For a more comprehensive understanding the impact of mesoscale gravity waves on the occurrence and development of heavy rain over Qinghai-Xizang Plateau, two heavy rainfall events in the eastern part of Tibetan Plateau are simulated by using the mesoscale model WRF (V3.5.1), the gravity wave characteristics and the connection between the heavy rainfall events are investigated. The results show that the simulation results well reproduce the two heavy rainfall process, the propagation characteristics of wave were represented by the alternative movement of vertical velocity and divergence respectively, and the ascending movement is closely associated with the development of precipitation. The analysis of the Richardson number show that vertical shear instability at 5 km to 6 km appears before the waves occur, with the signal of waves intensifying, the vertical shear start to weaken. It is shown that the gravity wave can extract energy from the unstable airflow of vertical shear. Vertical shear and Richardson number can be as an indicator of the heavy rainfall forecast in the downstream.
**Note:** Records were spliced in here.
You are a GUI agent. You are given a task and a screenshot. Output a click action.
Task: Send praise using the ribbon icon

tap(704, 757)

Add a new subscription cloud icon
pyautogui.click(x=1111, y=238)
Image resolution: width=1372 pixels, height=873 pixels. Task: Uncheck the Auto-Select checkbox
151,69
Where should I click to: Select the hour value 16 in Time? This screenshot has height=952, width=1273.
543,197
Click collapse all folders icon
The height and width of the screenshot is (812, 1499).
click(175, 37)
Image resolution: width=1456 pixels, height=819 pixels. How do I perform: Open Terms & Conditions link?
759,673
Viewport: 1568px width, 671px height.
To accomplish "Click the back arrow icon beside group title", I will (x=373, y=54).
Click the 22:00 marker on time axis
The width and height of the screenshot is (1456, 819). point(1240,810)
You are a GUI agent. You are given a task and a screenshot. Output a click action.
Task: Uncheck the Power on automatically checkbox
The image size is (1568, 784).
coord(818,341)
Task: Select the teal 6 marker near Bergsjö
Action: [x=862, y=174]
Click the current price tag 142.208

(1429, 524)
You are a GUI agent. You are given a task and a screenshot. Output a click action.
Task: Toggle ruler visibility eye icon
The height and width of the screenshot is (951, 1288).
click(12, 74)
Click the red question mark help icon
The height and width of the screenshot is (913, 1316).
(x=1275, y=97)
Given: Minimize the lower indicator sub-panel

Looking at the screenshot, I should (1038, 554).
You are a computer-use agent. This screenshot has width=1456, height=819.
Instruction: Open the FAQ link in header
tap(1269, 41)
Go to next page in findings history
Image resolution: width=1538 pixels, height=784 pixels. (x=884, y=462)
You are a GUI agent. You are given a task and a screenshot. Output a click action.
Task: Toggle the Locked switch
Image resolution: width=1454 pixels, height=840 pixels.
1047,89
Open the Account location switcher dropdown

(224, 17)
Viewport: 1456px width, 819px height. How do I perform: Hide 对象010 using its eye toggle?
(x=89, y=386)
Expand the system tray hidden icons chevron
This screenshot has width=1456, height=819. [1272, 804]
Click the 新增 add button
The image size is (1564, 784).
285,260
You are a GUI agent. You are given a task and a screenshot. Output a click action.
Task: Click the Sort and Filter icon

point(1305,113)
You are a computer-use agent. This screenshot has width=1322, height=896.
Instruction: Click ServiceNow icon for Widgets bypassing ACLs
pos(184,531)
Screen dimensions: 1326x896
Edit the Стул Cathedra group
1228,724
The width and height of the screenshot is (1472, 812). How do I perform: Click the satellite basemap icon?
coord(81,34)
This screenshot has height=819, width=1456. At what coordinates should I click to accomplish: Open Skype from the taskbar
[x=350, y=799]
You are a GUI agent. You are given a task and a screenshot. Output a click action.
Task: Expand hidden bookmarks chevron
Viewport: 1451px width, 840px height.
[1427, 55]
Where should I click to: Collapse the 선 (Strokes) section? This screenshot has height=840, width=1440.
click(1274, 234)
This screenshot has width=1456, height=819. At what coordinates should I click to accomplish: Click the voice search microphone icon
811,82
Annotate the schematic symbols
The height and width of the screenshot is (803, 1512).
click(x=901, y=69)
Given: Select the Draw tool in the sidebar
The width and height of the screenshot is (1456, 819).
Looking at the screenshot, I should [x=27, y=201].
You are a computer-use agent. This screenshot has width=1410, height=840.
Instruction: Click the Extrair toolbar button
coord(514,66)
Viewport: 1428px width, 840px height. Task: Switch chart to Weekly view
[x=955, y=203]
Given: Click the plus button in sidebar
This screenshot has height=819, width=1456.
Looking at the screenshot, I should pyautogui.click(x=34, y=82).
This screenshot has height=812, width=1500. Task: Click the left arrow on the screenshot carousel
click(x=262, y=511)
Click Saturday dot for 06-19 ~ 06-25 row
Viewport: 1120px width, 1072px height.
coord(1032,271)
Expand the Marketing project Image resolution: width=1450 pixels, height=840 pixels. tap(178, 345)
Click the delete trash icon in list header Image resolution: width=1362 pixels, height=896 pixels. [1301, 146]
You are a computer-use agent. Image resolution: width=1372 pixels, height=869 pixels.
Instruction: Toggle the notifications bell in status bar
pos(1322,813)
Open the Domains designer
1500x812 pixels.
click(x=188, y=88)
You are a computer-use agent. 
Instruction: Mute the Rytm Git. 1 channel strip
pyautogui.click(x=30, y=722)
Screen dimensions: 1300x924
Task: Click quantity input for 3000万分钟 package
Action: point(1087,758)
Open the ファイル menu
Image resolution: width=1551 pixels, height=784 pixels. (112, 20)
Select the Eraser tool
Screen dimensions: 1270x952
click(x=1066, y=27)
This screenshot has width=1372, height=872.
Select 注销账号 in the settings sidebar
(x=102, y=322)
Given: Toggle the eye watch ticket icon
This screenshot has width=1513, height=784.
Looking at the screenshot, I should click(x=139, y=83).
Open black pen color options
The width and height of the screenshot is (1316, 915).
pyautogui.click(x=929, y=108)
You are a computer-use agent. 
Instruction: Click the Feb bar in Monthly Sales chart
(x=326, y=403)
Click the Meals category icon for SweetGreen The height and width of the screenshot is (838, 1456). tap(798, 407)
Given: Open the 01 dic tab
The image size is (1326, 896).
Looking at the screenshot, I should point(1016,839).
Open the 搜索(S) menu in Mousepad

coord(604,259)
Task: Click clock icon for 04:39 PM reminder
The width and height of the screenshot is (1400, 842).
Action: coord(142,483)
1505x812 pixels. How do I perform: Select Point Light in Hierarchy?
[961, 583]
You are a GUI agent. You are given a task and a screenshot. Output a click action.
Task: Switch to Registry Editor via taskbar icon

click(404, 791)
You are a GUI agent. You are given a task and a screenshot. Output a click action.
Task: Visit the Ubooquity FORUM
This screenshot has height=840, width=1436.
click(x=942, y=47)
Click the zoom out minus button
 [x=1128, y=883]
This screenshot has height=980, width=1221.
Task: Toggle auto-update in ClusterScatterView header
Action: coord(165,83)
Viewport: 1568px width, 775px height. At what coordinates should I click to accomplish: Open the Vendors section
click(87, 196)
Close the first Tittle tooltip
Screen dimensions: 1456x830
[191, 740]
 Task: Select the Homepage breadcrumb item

The mesoscale gravity waves in two heavy rains were identified by using the Morlet wavelet method, the gravity waves which have longer wavelength are generated early and disappear late, and which plays an major role in reinforcing the precipitation processes. All above indicate that development of mesoscale gravity wave is one of the dynamic mechanisms resulting in heavy rain and plays an important role in the process of summer heavy rain in the eastern part of Tibetan Plateau. The gravity wave analysis contributes to our understanding of the heavy rain process in the region, and improves prediction ability of the Tibetan Plateau area precipitation.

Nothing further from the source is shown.